Neville drew his chair up to his mother’s, and the mother and son talked together as they had done when Neville was a little bright-eyed boy and Mrs. Tremaine was almost as slender as Angela. Neville’s heart was in his mouth. He dreaded every moment that Mrs. Tremaine would ask him the direct question of what he meant to do when the State seceded and he knew that no kind of evasion would serve him then. But Mrs. Tremaine, like Colonel Tremaine, took everything for granted. While they were still sitting together Colonel Tremaine came in from his dressing room. In the old days that had been the signal that the boys should leave, and Neville, remembering this, rose to go.

“Never mind, my son,” said the colonel. “You may remain a while longer.”

“I thought it was contrary to regulations,” answered Neville, placing a chair for his father.

“Oh, the regulations are suspended on this, your last night at home. I will say, however, if it hadn’t been for my discipline, you and your brothers would long since have worn your mother to a thread with your demonstrative affection.” The colonel’s discipline had always consisted in letting his sons do exactly as they had pleased, and their demonstrative affection was directly inherited from him. All this Mrs. Tremaine knew perfectly well and smiled, but, like a discreet wife, permitted the colonel to think that it was his iron hand which had kept everything in order at Harrowby. In the study below, Lyddon and Richard Tremaine sat smoking while Archie in a corner by the fireplace dreamily played his fiddle. Angela, whose bedtime was supposed to be when Mrs. Tremaine went upstairs, flitted in and out of the room. She felt it due to Neville that she should give him a little time before that last hurried parting at dawn the next morning. Presently the sound of Neville’s step in the hall was heard. Archie stopped his fiddling and cried: “There’s Neville! I want to see him again to-night. I’m going to ask him to send me a new bird gun like the one he had here last year.”

“Stay where you are, you little whipper-snapper,” said Richard with authority.

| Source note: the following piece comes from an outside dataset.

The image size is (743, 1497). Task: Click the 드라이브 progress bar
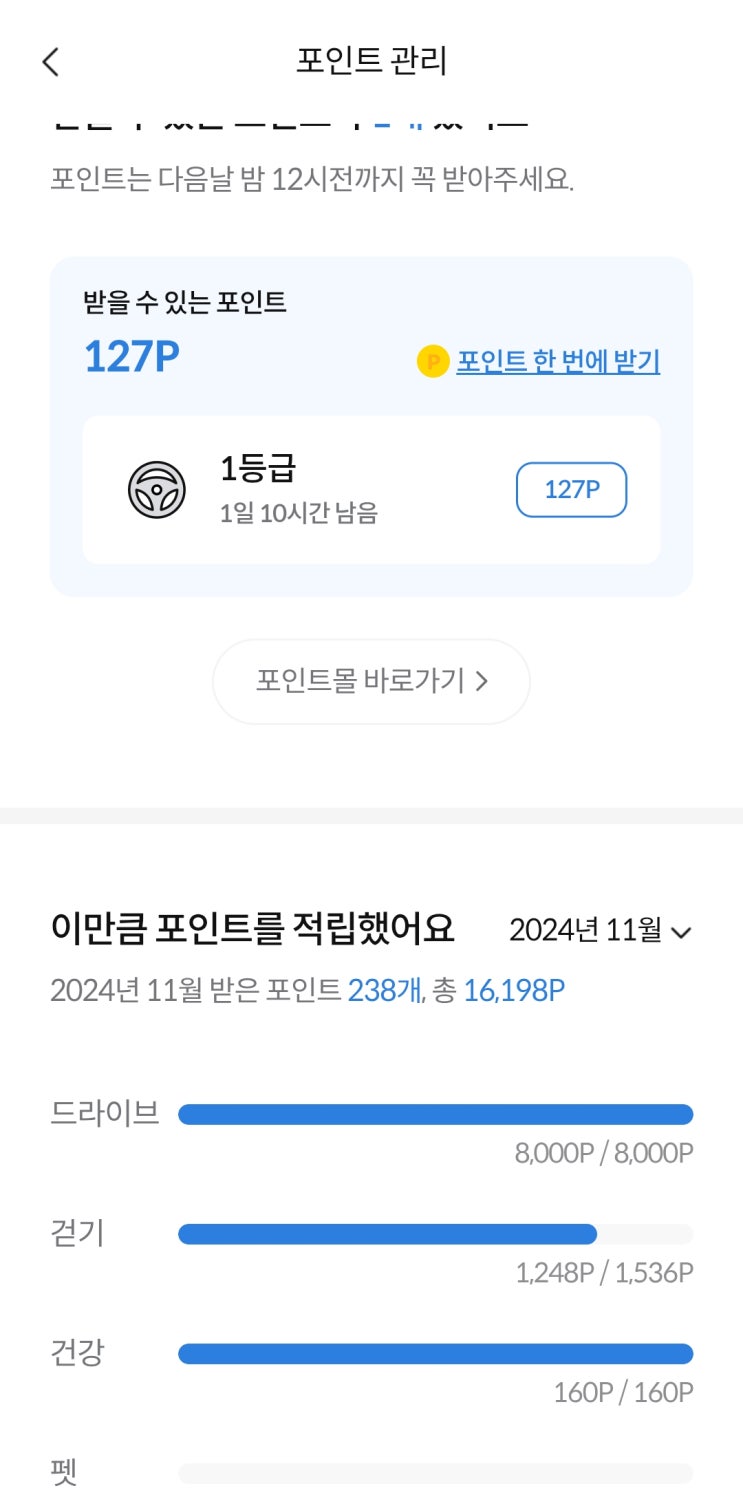click(x=435, y=1114)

“What for?” asked Archie, wondering. Richard looked at Lyddon and then answered Archie.

“Because Neville is with Angela, you little idiot.”

“Well, suppose he is,” answered the unsuspecting Archie. “Angela’s always with Neville for that matter.” And Richard, rising and taking him by the back of his neck, plumped him down in a chair and told him to stay there until his brother should come in. In a little while Neville entered, and Archie began on the subject of the bird gun, which Neville promised to send to him, and then the boy went off to bed.